[Records in a dataset]
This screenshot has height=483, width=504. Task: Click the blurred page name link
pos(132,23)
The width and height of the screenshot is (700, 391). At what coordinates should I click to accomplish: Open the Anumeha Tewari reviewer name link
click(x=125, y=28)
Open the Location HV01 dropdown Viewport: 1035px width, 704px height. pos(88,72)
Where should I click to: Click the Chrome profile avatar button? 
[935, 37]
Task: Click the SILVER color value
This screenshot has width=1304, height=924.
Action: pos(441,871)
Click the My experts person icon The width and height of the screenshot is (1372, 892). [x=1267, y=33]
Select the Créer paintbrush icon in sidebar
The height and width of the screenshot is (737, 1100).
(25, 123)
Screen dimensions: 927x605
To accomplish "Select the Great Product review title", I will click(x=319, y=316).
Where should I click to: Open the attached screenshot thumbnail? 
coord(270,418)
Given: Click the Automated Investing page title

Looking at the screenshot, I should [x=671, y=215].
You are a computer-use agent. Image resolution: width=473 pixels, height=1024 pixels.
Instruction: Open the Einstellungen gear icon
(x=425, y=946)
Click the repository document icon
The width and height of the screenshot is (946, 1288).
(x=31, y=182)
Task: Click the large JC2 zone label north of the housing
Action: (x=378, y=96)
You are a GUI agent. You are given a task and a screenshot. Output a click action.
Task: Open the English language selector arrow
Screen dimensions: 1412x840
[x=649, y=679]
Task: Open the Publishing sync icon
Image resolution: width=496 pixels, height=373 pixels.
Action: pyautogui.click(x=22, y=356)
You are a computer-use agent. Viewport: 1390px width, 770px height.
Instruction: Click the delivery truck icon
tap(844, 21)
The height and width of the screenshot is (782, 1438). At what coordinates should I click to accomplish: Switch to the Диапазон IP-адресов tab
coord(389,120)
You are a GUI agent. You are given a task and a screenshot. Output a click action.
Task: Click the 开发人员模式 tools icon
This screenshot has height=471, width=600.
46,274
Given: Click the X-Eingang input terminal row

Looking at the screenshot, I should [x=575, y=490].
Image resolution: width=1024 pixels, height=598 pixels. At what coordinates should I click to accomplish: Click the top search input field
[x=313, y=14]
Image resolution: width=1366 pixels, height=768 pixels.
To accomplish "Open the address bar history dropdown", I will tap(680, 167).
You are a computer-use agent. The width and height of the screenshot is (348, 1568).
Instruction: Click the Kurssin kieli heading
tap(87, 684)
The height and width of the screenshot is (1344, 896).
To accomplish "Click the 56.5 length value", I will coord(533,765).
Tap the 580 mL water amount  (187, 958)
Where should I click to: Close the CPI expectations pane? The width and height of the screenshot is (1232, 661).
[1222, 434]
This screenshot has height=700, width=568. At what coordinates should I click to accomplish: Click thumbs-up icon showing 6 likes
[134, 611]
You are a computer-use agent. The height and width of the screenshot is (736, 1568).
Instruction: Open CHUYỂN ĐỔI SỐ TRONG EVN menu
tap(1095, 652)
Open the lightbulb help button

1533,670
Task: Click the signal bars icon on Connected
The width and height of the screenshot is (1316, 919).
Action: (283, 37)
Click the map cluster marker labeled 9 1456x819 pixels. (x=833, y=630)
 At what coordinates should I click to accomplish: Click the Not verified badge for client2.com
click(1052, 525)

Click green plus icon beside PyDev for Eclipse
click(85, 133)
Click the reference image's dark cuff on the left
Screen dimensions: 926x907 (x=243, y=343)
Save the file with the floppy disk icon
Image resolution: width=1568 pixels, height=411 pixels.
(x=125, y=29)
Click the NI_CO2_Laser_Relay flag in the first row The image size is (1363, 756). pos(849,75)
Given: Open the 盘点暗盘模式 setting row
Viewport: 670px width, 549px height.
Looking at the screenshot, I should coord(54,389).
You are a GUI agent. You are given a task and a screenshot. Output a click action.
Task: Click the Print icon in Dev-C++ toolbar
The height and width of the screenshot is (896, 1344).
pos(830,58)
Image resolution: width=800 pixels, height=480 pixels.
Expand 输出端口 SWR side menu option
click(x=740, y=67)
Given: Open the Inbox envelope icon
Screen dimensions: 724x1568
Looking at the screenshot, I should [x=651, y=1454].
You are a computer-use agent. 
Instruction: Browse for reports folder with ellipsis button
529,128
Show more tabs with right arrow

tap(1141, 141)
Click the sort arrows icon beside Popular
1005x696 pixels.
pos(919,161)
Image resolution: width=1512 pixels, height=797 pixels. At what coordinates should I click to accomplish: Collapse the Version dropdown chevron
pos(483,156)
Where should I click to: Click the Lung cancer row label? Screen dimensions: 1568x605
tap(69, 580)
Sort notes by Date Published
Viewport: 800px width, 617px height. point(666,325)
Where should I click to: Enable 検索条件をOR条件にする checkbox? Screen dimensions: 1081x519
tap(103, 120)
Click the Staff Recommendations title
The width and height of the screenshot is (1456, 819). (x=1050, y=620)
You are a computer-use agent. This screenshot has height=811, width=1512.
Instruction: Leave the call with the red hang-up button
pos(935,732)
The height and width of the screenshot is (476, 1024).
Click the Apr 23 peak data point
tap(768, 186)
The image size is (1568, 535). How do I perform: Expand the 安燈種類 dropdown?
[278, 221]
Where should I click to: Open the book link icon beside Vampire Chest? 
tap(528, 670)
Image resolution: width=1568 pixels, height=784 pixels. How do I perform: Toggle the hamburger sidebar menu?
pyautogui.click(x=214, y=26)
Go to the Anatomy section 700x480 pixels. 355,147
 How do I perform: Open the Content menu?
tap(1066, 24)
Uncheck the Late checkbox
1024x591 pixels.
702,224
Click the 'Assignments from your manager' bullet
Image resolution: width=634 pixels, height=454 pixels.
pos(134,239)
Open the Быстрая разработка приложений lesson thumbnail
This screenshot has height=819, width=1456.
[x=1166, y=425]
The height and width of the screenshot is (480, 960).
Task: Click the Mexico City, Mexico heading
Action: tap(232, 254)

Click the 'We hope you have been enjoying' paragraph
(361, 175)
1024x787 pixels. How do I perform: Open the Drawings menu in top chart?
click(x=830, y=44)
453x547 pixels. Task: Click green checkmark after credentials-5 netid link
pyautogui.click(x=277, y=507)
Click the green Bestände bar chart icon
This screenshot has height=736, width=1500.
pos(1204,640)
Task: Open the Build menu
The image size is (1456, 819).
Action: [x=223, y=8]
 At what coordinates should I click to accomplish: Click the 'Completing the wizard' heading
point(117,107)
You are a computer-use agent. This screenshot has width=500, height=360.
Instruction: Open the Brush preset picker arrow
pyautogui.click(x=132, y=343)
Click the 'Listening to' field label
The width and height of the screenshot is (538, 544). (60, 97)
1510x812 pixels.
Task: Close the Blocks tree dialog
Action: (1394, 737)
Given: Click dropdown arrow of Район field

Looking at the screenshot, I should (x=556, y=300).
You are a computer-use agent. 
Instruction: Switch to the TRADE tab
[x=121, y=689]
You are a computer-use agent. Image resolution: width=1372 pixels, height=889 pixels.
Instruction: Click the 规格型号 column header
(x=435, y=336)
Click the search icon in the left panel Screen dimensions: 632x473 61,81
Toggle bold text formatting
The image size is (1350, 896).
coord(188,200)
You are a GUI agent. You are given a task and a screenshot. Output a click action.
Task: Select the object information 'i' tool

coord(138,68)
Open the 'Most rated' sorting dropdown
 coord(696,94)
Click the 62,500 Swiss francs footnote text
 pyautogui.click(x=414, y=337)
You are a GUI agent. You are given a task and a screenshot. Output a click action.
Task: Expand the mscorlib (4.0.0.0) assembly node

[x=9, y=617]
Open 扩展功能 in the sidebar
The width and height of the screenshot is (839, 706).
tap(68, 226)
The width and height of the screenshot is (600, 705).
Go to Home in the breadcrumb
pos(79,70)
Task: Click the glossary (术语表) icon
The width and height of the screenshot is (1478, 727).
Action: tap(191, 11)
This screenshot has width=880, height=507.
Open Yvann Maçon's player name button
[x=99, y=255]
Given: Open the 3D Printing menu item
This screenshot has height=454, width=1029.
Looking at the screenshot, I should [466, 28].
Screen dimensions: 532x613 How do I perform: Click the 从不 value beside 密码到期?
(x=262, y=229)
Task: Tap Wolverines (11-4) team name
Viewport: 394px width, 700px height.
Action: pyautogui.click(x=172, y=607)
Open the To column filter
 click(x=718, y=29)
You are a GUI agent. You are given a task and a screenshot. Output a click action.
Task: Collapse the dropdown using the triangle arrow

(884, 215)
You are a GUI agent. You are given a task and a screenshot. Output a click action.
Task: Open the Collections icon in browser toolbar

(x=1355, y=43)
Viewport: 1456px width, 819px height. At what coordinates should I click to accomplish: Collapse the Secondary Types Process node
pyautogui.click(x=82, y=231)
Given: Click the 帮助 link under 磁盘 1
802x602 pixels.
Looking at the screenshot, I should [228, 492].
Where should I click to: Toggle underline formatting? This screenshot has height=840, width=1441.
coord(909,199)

The request
Render the lines of the records as a JSON list of strings, one string per line, omitting blank lines. Start at the line that contains "Click green plus" and stop after the line that contains "tap(768, 186)".

Answer to this exercise
[
  "Click green plus icon beside PyDev for Eclipse",
  "click(85, 133)",
  "Click the reference image's dark cuff on the left",
  "Screen dimensions: 926x907 (x=243, y=343)",
  "Save the file with the floppy disk icon",
  "Image resolution: width=1568 pixels, height=411 pixels.",
  "(x=125, y=29)",
  "Click the NI_CO2_Laser_Relay flag in the first row The image size is (1363, 756). pos(849,75)",
  "Given: Open the 盘点暗盘模式 setting row",
  "Viewport: 670px width, 549px height.",
  "Looking at the screenshot, I should coord(54,389).",
  "You are a GUI agent. You are given a task and a screenshot. Output a click action.",
  "Task: Click the Print icon in Dev-C++ toolbar",
  "The height and width of the screenshot is (896, 1344).",
  "pos(830,58)",
  "Image resolution: width=800 pixels, height=480 pixels.",
  "Expand 输出端口 SWR side menu option",
  "click(x=740, y=67)",
  "Given: Open the Inbox envelope icon",
  "Screen dimensions: 724x1568",
  "Looking at the screenshot, I should [x=651, y=1454].",
  "You are a computer-use agent. ",
  "Instruction: Browse for reports folder with ellipsis button",
  "529,128",
  "Show more tabs with right arrow",
  "tap(1141, 141)",
  "Click the sort arrows icon beside Popular",
  "1005x696 pixels.",
  "pos(919,161)",
  "Image resolution: width=1512 pixels, height=797 pixels. At what coordinates should I click to accomplish: Collapse the Version dropdown chevron",
  "pos(483,156)",
  "Where should I click to: Click the Lung cancer row label? Screen dimensions: 1568x605",
  "tap(69, 580)",
  "Sort notes by Date Published",
  "Viewport: 800px width, 617px height. point(666,325)",
  "Where should I click to: Enable 検索条件をOR条件にする checkbox? Screen dimensions: 1081x519",
  "tap(103, 120)",
  "Click the Staff Recommendations title",
  "The width and height of the screenshot is (1456, 819). (x=1050, y=620)",
  "You are a computer-use agent. This screenshot has height=811, width=1512.",
  "Instruction: Leave the call with the red hang-up button",
  "pos(935,732)",
  "The height and width of the screenshot is (476, 1024).",
  "Click the Apr 23 peak data point",
  "tap(768, 186)"
]